Thursday, September 29, 2005

MALAYSIA

Thais will stay until rights guaranteed

KUALA LUMPUR — The government announced at midweek it will not hand over 131 Thai Muslims who fled across the border last month unless Bangkok guarantees their rights.



“We will not release them to Thailand unless we have an assurance that their human rights are not being infringed upon by the Thai government,” Deputy Prime Minister Najib Razak was quoted by the official Bernama news agency as saying. He added that any decision about sending the Thais to a third country would be based on the principles of human rights and the rule of law.

The refugees, mostly from Thailand’s southern Narathiwat province, which is in the grip of an Islamist separatist insurgency and other violence, entered Malaysia in late August, saying they feared for their lives.

NORTH KOREA

South to continue sending food aid

SEOUL — South Korea will keep sending food aid to the rival North despite the communist regime’s demand that international donors halt emergency food shipments and provide development aid instead, an official said yesterday.

North Korea, with 22 million people, has relied on foreign assistance since natural disasters and mismanagement caused its economy to collapse in the mid-1990s. “Food aid is provided because food is very vital and important … for development of relations” between the two Koreas, said Vice Minister Rhee Bong-jo of South Korea’s Unification Ministry.

In Geneva last week, North Korean Deputy Foreign Minister Choe Su-hon said his country wants international aid groups to stop emergency humanitarian aid by the end of the year and replace it with long-term development assistance. He did not elaborate.

AUSTRALIA

Law change urged for embryo research

CANBERRA — John Brumby, treasurer of Victoria state, wants to boost its reputation as a world leader in biotechnology.
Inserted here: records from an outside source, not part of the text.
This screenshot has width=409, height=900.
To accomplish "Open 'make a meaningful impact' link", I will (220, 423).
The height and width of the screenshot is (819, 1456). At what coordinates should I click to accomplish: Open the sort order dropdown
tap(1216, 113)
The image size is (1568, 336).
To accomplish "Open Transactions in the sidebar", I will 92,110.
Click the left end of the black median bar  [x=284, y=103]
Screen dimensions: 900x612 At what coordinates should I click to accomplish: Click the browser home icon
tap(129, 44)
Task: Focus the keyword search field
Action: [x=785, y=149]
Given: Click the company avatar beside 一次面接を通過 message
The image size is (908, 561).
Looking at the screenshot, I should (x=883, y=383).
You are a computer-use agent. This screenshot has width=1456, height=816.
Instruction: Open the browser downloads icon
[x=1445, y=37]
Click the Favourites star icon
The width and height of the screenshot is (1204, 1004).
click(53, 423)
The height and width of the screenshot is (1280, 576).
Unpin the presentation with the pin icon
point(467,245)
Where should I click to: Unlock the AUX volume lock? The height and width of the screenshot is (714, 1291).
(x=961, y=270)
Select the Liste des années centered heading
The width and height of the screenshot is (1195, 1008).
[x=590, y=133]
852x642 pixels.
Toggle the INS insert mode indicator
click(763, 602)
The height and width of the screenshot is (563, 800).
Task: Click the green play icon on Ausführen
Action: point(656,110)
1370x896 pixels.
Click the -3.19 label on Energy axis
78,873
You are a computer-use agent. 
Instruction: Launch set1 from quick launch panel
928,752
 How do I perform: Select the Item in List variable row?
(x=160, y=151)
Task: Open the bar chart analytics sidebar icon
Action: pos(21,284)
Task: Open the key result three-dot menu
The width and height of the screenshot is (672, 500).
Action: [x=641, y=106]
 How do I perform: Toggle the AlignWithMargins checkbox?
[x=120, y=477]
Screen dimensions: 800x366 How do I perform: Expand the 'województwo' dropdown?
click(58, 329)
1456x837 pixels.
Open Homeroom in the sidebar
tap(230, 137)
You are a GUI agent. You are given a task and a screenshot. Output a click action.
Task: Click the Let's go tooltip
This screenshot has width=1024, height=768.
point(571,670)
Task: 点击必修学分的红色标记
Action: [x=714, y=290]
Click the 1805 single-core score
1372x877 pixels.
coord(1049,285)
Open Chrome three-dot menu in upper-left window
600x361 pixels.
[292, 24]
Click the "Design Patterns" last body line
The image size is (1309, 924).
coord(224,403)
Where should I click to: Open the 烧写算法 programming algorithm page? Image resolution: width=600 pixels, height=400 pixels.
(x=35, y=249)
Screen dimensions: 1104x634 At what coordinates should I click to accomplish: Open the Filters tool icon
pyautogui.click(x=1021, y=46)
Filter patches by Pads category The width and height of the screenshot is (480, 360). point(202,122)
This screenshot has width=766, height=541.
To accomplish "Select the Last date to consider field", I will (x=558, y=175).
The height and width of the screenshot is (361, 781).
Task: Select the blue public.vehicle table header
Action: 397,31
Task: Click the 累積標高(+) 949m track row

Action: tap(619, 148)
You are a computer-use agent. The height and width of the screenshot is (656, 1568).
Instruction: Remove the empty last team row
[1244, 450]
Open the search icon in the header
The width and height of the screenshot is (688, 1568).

He reportedly told a national inquiry into cloning and embryo research on Wednesday that state laws are hampering scientists.

Federal Industry Minister Ian Macfarlane indicated there is a mood for change in Canberra, warning that regulatory uncertainty and the debate surrounding the stem-cell issue are threatening to torpedo the industry in Australia, the Age newspaper reports.

Australian scientists now can use only spare in-vitro fertilization embryos for stem-cell research, but they could create cloned human embryos specifically for stem cells to treat major diseases under a Victoria government push to relax its laws.

Weekly notes …

Taiwan announced it is ready to lift its decades-old ban on currency exchange by local banks in Chinese yuan. The policy, approved at the Wednesday Cabinet meeting, will take effect Monday, but only on a trial basis on the islands of Kinmen and Matsu. It will allow the Chinese currency to be exchanged directly for the New Taiwan dollar, with a maximum of 20,000 yuan per transaction. … A planned U.S. weapons sale to Taiwan will damage relations between Washington and Beijing, a Chinese official said, ahead of the October visit to China of Defense Secretary Donald H. Rumsfeld. Foreign Ministry spokesman Qin Gang said China could never accept the proposed $15.3 billion sale — involving eight diesel submarines, 12 anti-submarine aircraft and six Patriot missile batteries — seeing it as interference in China’s affairs.